Even better, this place was about a five minute walk from work, so I could easily do it on my lunch hour. And I did. Religiously. Five days a week I went, sweated, shaked, and drank smoke tasting water. At first I thought it was the best thing ever. I’m something of a sauna junkie, so that was a big part of it. For the first week, I walked out of that place feeling like a million bucks. I was even pushing it on my coworkers, who were surprised at my enthusiasm (come on, I answer phones at an engineering firm; for me to demonstrate any sort of excitement over this job simply never happens).
The next week, I was still there, Mon-Fri, but I started Googling ‘vibrational exercise,’ ‘5R Hawaii,’ and all variations thereof. My feelings were mixed; while there were a number of postings that said it was all a hoax, there were things that mentioned their benefits. Hell, it said Madonna used one; how can you beat that testimony? Also, there were so many different brands for sale. If so many different companies were selling these things, they had to work, or people wouldn’t buy them, right?Â
The place where I was going was really nice in that when we went on a vacation in the middle of this, they added the days we were gone onto the balance of how many days we would have had left if we didn’t go on vacation. I thought that was pretty cool. We were gone 12 days, which meant that when we got back, we had exactly two more weeks.
The trip was great, by the way. Man, just to DRIVE. You really get rock syndrome here in “paradise.” We had a good time even though nearly all of my hometown was on fire which altered our trip plans.
So back to work and back to the club. I’d been going there for three weeks now. I hadn’t lost any weight. My clothes weren’t any looser. Plus, they were yelling at me for increasing the temperature in the sauna. I always turned it back down when I got out; I don’t know what the problem was.
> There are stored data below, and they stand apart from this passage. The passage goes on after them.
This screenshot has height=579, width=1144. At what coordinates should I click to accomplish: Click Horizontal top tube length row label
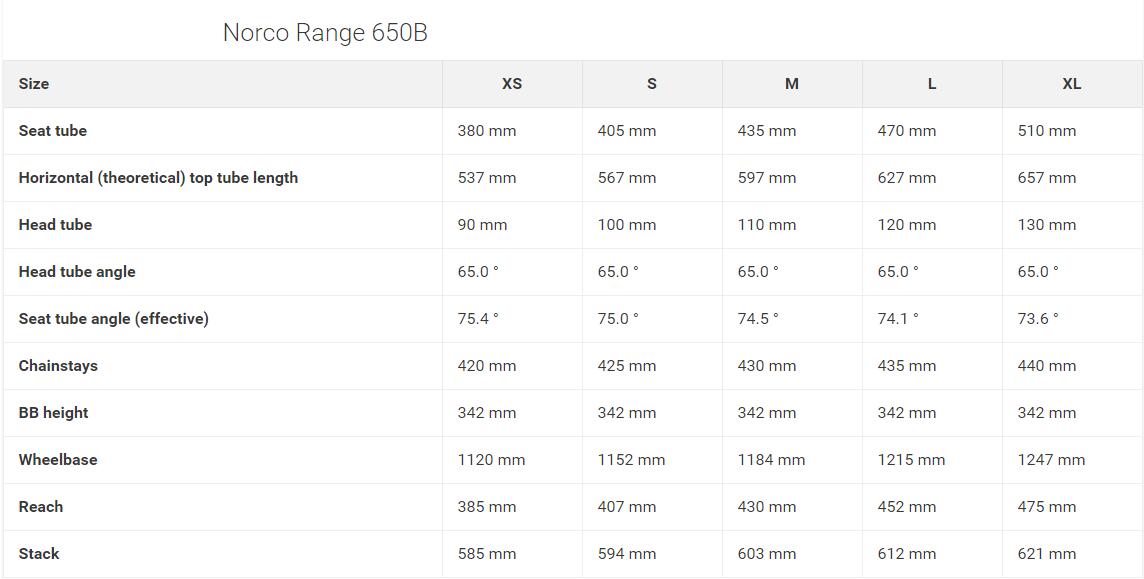pos(158,178)
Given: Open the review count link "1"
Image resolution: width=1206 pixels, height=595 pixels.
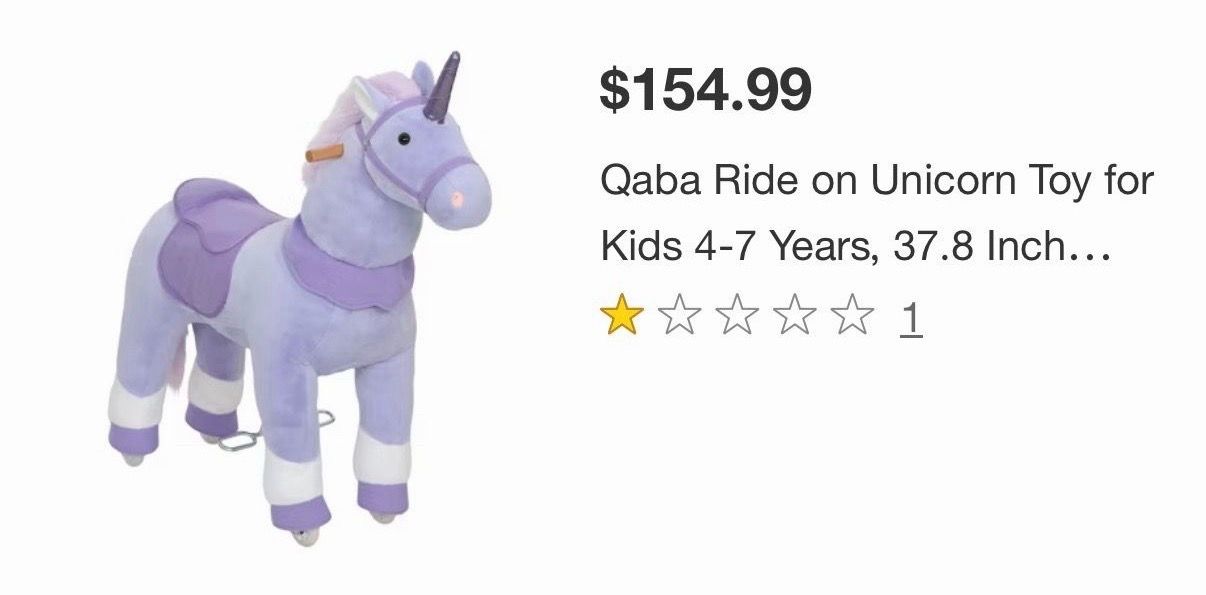Looking at the screenshot, I should 910,320.
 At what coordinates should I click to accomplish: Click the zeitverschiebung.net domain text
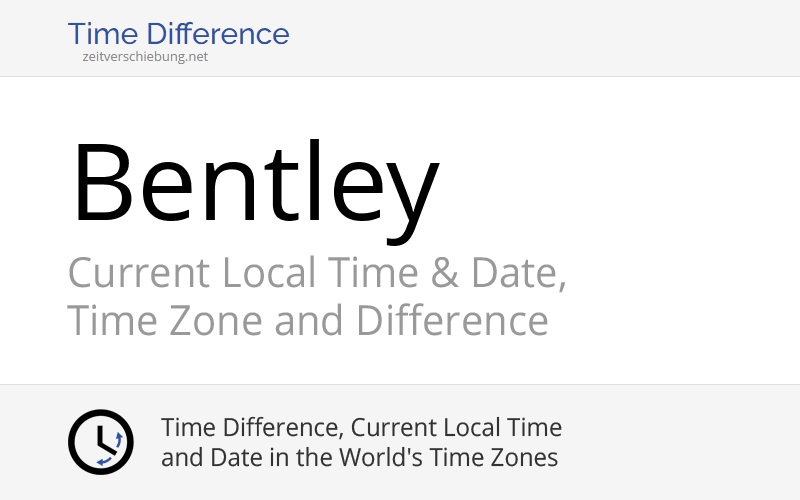(145, 56)
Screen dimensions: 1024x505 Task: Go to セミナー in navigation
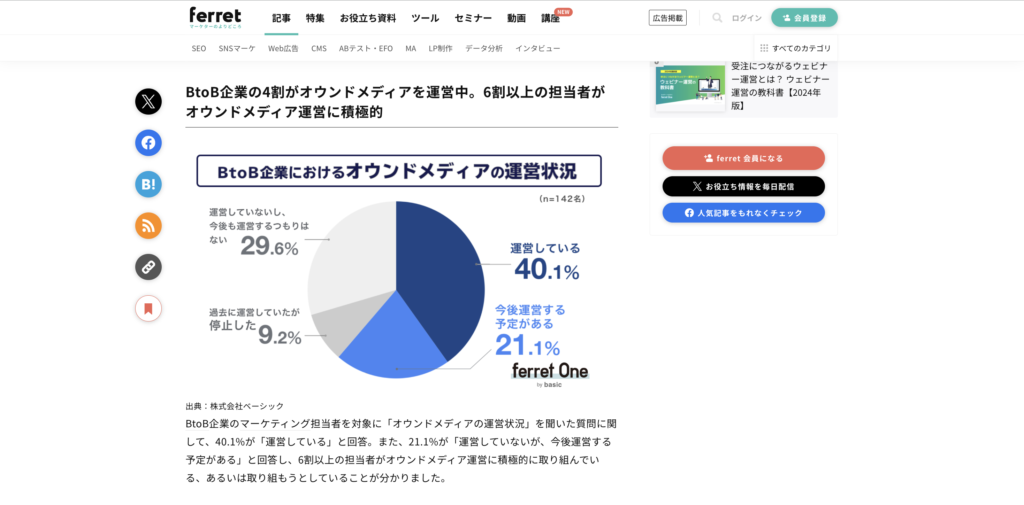click(473, 18)
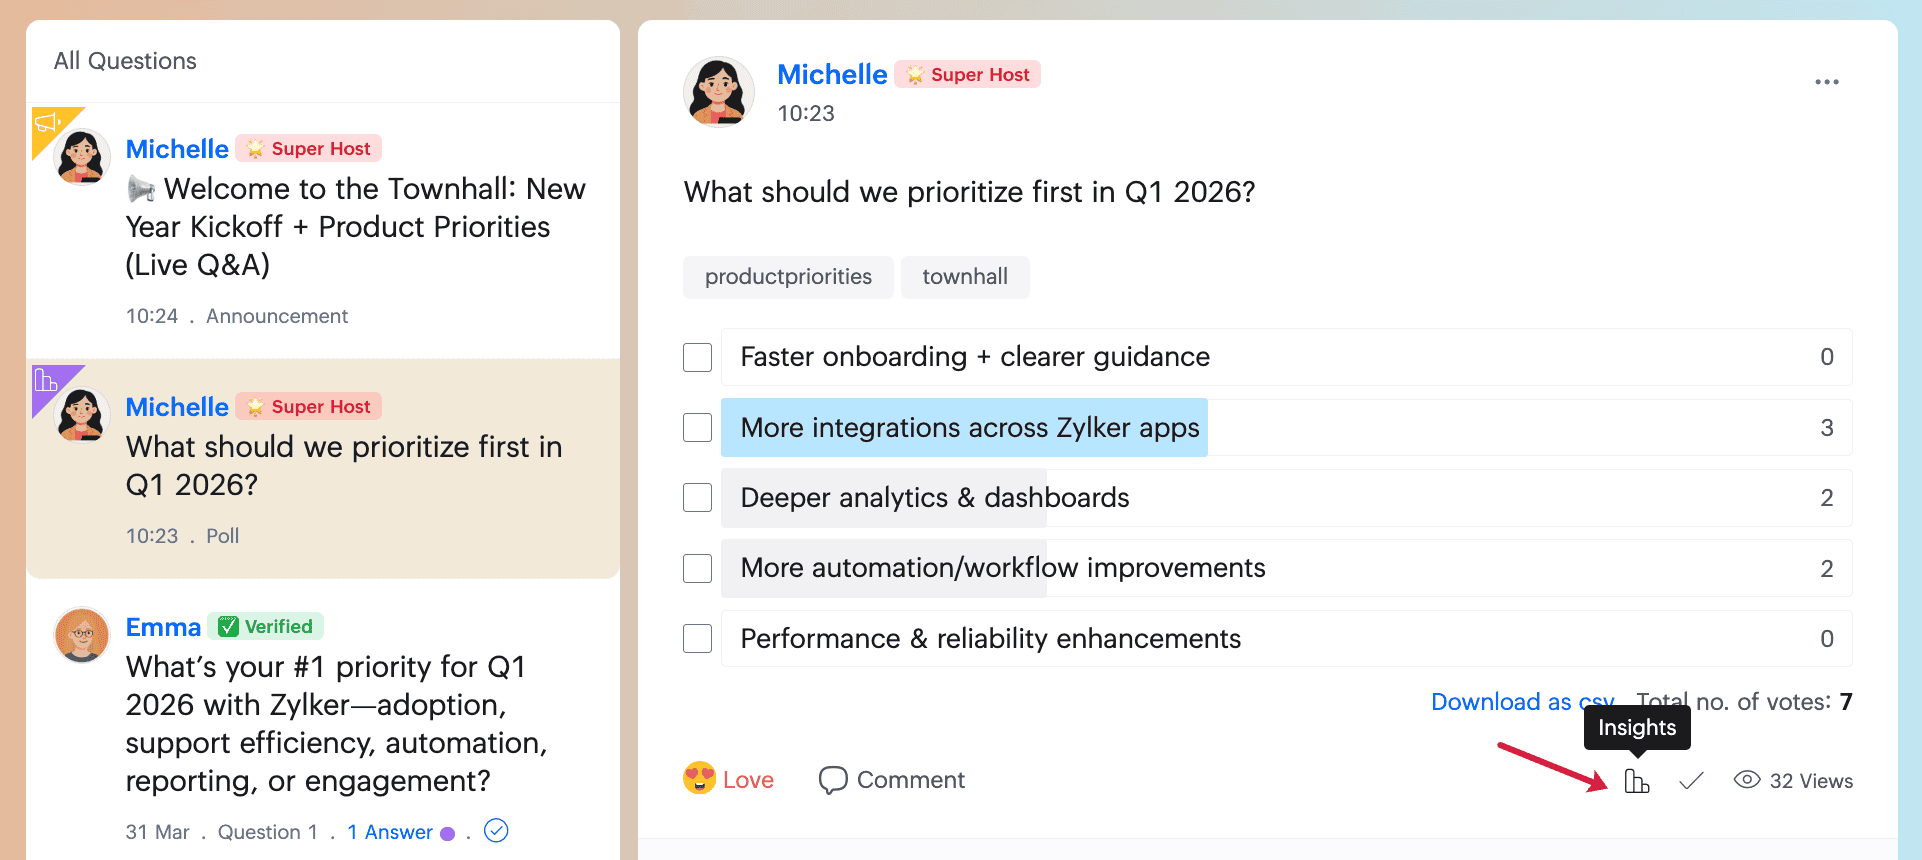Viewport: 1922px width, 860px height.
Task: Click the townhall tag
Action: (965, 277)

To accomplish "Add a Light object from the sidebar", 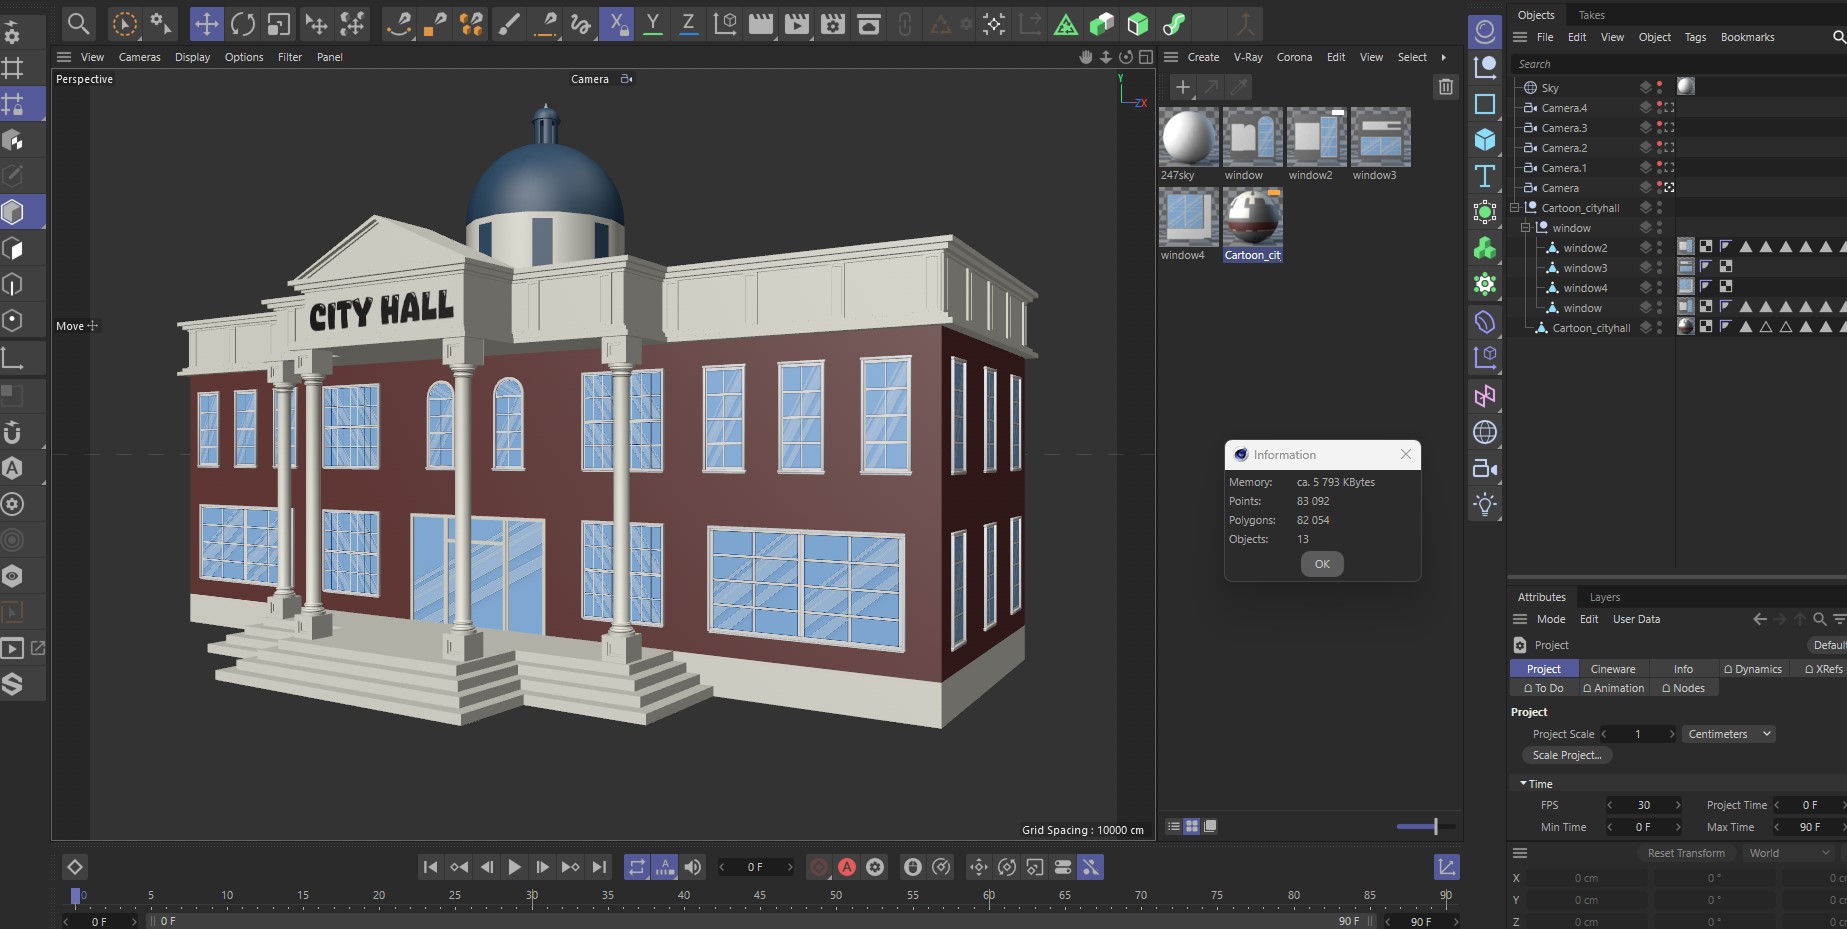I will (x=1485, y=504).
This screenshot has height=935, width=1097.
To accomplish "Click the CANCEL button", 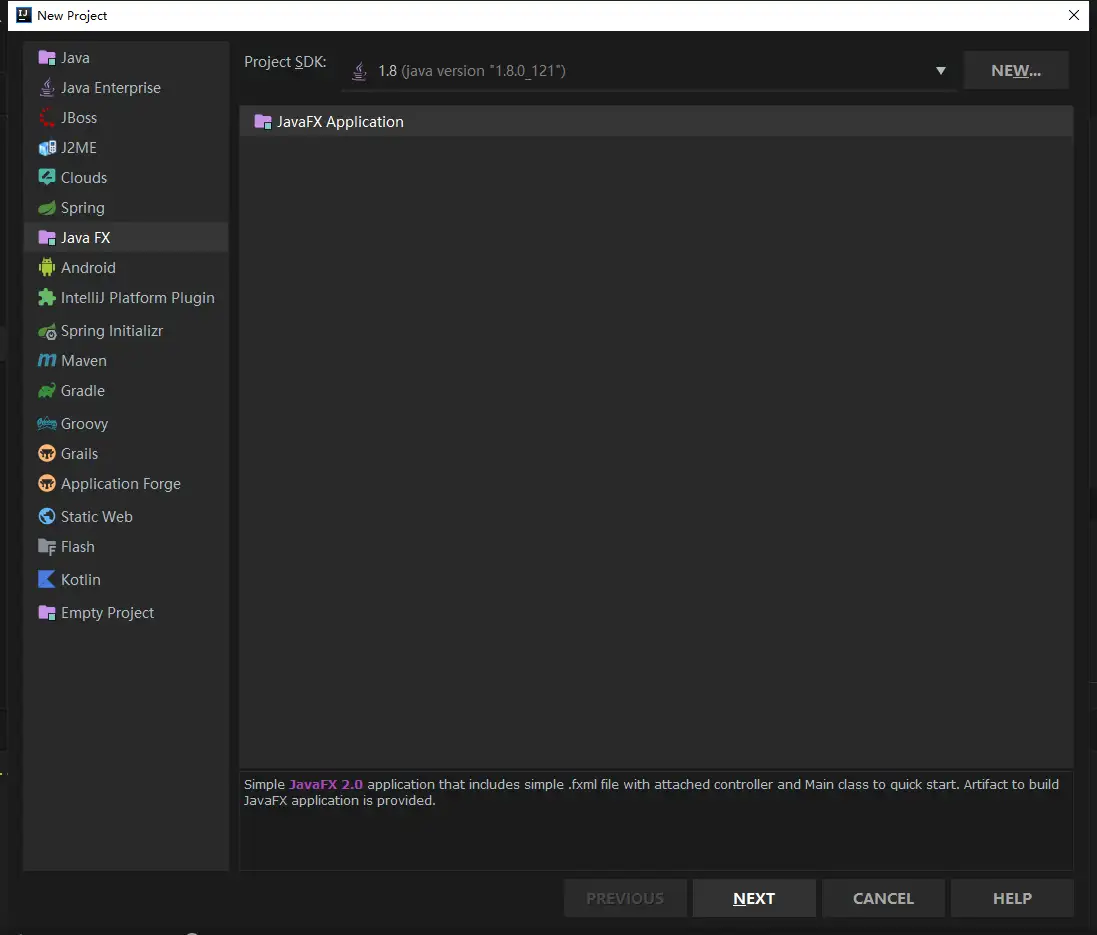I will (x=882, y=898).
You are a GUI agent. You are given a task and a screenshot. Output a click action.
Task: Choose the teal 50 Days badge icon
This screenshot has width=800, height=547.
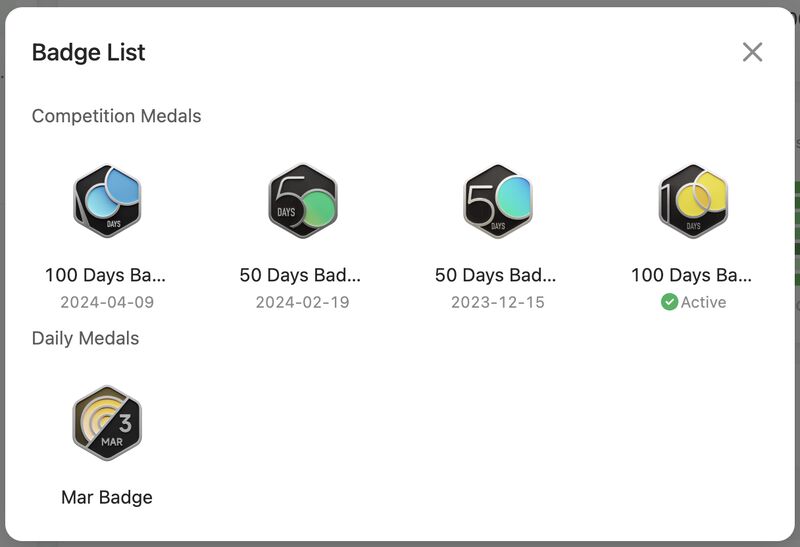point(498,201)
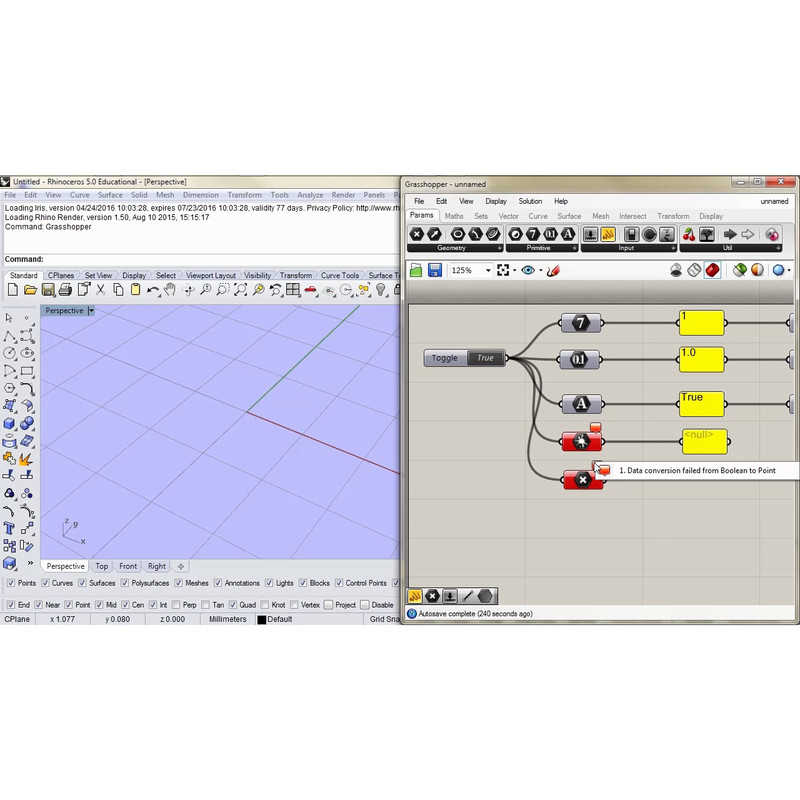The height and width of the screenshot is (800, 800).
Task: Enable the Perp object snap
Action: click(x=176, y=605)
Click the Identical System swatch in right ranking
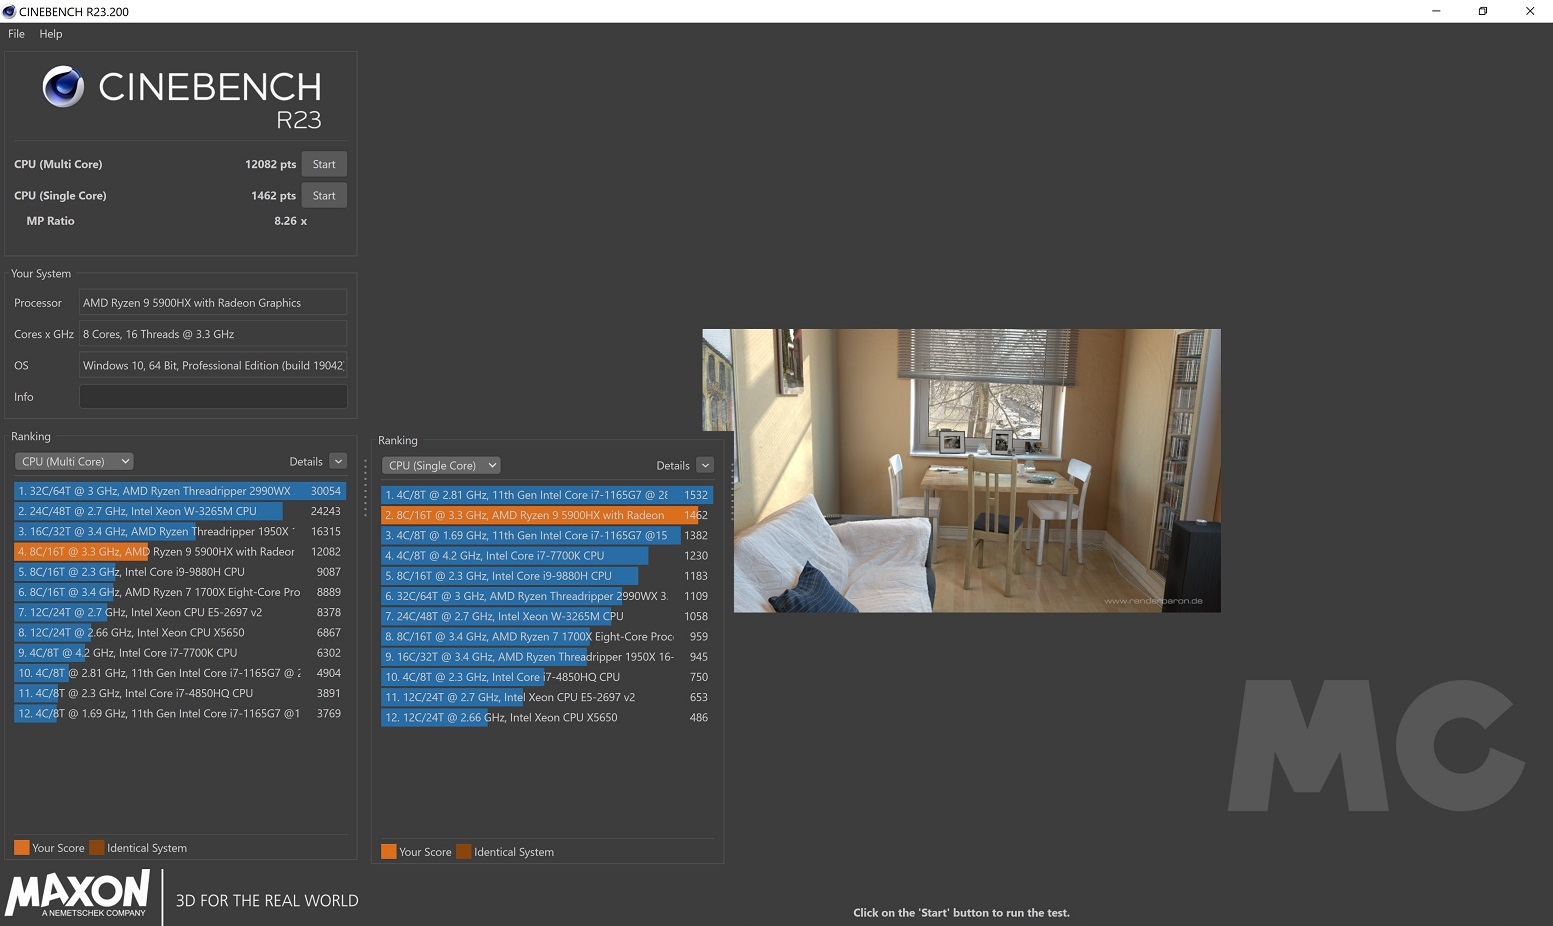 pyautogui.click(x=464, y=852)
OK, now I’m getting pissed. One month and no results? I’ve worked in gyms before. I know that while you may not have guns of steel just yet, you’re definitely able to see and feel some results. Then one day came and I walked in, and two women walked in right after me. They were prospective customers. “Our focus here is on health more than exercise,” he said, “we’re kind of like a spa,” he says. SPA? He told us this was a GYM. There was no mention of spa. What was this? Turns out it’s this franchise that originated in Korea (oh so that’s why all the TVs were playing something Korean), there were a ton of them in California (oh so that’s what the ‘franchise opportunities available meant on the door), and they all proudly displayed the 5R motto: “Relax, Refresh, Reshape, Realign, Restore.”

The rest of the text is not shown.